1. A Personal Dilemma

It was the week of the high summer solstice, and, facing the enormity of war in this world, a small group of my friends marched to call for an end to it. They marched the whole work week, Monday through Friday, June 22-26, from one military installation to another here in Hampton Roads, VA, stopping at thirteen of them in all, to demand that the United States disarm itself, now. (For details, see “In the Shadow of Military Might,” below.)

Initially, I imagined myself going along, participating as a journalist. Ideally, to do that right, I knew I should be on the scene for the entire week, including overnights divided between two of the area’s peace churches, the Mennonites and the Quakers.

But Port Folio Weekly, the alternative newspaper where I’d published many peace and justice stories over the better part of ten years, had gone out of business. With no print outlet for anything I’d write, I could only post it here, on my blog, where there’s little exposure for either myself or the cause I’d be writing about.
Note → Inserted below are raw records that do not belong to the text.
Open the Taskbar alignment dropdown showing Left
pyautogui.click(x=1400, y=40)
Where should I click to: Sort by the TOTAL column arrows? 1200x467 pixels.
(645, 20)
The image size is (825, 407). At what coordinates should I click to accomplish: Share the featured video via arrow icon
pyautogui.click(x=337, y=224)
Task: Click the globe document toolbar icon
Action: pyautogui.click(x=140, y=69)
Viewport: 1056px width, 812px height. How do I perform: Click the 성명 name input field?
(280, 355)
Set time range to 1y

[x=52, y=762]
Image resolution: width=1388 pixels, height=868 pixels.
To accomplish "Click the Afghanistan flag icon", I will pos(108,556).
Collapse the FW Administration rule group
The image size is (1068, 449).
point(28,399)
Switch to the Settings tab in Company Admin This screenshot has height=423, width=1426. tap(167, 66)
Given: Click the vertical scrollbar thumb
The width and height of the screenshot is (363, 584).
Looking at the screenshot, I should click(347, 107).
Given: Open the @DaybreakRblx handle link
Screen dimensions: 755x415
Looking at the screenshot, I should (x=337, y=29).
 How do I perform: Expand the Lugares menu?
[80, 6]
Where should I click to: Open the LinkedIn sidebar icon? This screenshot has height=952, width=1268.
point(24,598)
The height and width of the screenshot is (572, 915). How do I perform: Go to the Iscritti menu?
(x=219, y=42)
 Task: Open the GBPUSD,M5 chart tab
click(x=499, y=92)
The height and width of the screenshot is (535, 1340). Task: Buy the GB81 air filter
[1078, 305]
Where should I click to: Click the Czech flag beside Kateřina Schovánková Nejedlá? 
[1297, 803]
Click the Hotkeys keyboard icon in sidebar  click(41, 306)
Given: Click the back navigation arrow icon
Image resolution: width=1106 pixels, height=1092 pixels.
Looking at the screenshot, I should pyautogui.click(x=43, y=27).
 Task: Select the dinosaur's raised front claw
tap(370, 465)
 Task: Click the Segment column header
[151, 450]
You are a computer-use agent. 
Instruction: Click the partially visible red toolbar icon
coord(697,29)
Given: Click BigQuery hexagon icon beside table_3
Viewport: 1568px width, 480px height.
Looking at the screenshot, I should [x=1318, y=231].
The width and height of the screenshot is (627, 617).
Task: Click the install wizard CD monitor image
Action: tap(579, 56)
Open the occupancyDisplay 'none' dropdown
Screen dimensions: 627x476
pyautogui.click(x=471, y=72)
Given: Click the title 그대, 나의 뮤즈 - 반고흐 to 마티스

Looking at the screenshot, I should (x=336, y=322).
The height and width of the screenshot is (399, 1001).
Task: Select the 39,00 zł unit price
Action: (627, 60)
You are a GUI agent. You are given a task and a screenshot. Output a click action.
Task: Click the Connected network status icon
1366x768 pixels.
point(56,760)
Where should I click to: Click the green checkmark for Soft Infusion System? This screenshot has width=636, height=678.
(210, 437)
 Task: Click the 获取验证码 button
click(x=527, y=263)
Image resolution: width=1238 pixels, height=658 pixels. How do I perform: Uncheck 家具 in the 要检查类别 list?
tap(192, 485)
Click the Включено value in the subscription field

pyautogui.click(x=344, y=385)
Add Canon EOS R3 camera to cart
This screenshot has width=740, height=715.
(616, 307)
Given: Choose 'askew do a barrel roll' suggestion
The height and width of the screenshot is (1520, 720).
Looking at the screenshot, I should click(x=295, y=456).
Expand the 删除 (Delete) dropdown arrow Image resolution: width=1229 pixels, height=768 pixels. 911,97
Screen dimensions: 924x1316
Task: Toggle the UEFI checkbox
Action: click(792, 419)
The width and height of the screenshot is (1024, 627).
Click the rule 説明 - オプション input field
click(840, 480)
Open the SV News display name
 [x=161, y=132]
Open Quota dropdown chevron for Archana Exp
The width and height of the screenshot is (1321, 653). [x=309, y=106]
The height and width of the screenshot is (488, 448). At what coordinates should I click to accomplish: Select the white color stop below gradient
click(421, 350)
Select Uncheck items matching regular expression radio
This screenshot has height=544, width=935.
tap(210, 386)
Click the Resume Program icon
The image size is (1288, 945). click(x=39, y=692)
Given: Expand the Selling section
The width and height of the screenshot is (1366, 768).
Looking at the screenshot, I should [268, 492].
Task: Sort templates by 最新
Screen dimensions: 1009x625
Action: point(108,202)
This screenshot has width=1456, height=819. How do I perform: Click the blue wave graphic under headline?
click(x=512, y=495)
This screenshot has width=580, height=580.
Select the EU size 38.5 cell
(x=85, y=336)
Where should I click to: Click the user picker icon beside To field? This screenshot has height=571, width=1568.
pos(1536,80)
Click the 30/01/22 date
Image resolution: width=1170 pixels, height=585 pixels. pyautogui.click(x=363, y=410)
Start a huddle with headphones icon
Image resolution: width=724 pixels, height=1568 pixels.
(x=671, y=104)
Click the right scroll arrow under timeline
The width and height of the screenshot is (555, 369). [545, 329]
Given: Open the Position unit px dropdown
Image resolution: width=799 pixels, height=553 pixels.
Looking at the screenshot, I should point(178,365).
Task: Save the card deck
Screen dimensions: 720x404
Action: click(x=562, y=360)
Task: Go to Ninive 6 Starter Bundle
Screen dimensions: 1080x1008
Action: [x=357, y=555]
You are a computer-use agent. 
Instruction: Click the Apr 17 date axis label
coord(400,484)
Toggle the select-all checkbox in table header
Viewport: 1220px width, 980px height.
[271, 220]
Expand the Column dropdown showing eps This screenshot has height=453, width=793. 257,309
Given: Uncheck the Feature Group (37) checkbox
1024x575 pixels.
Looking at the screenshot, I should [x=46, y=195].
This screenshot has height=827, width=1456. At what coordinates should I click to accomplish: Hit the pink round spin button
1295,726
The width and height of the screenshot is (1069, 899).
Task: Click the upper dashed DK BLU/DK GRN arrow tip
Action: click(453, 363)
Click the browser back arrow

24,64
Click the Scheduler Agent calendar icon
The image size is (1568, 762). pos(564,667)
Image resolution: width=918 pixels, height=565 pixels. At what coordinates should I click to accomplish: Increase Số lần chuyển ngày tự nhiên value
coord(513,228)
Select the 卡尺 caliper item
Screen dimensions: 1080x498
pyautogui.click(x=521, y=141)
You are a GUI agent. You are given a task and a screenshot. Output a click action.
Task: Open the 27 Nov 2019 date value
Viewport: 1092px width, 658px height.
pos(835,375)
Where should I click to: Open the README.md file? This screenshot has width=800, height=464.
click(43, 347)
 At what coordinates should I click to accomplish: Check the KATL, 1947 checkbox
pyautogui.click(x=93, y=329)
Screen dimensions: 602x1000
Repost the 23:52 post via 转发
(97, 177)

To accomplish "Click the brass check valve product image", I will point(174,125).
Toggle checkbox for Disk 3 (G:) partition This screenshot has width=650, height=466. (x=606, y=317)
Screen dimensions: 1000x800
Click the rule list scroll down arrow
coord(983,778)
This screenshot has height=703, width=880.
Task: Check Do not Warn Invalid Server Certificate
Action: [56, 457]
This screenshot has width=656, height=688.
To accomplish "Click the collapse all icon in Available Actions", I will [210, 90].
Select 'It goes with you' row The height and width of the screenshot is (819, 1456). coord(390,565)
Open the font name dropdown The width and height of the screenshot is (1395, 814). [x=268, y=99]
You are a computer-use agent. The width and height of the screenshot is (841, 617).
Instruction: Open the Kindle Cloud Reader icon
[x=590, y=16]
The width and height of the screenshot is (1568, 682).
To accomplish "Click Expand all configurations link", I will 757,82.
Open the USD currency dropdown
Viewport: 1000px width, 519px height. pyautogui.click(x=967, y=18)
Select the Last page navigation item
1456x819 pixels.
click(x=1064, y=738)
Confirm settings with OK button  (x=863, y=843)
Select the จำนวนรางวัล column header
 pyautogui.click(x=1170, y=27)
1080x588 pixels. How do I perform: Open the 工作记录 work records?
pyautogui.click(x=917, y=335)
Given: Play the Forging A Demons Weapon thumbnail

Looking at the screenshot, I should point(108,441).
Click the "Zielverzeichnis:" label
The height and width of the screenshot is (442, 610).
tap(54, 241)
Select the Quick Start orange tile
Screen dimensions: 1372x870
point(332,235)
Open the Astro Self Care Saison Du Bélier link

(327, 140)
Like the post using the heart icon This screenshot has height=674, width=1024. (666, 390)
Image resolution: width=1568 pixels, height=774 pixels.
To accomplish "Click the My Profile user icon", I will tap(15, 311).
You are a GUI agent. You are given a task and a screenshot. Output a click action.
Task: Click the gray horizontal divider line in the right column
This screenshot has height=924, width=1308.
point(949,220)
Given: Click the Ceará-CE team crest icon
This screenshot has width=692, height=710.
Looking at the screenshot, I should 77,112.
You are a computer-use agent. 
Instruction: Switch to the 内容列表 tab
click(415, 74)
But I could still do it, blogging each day of the march, though that would mean I’d have no time for my job, not to mention my domestic life and my other ongoing projects, including the health and well-being of my body.

So the ideal scenario was not an option, leaving me with the alternative of checking in on the march at different points to see how it was going, maybe take some pictures, and blog somewhat irregularly but still covering the event, which seemed fairly unique, particularly for this area where, as I well know, the military presence is so dominant and unchallenged.

Unfortunately for that plan, as the time drew near for marchers to assemble in Newport News the evening of June 21—before the first scheduled day of marching, from one base to the next, carrying signs of protest—I’d come to an uncomfortable realization.

I realized I’m not a reporter any more. I’d only been a reporter because I needed a job and there was a newspaper willing to pay me to report. Since the paper closed, I’d moved on, not really with regret, to spend my time writing poetry and rehearsing it for performance at local venues. To return to reporting again began to feel like a chore I had little passion for.

Yet my relationship with the activists I’d covered for so long and among whom I’d formed many friendships was primarily as a reporter. It was expected of me, if I joined the march, to join it as a reporter. And there were very good reasons for someone to do that. But, I realized, I no longer felt I was that someone.

I stewed in that kettle of fish for the first few days of the walk while I also prepared for a performance and an audition for a television show, both of which had come up unexpectedly that week.

But Friday morning, June 26, I awoke at 6:30 a.m., which I rarely do—a signature telling me to rouse myself, pack up my camera, my audio recorder, my notebook, and my pen, hop on my bike, and peddle down through the beach-front neighborhoods to Gate 1 of the Little Creek Amphibious Naval Base to meet my friends when they gathered there at 8 a.m. at the intersection outside the entrance to the compound.

And it was good to see them all!—Steve, George, Tom, Angela, Jack; Russell, Patrice, Glenn, Ann, Mac; and others I’d yet to meet—their banners unfurled, their signs bold in black letters saying “Disarm Now” and “Swords to Plowshares,” as the heavy early morning traffic went crumbling noisily by, only some of it headed into the base.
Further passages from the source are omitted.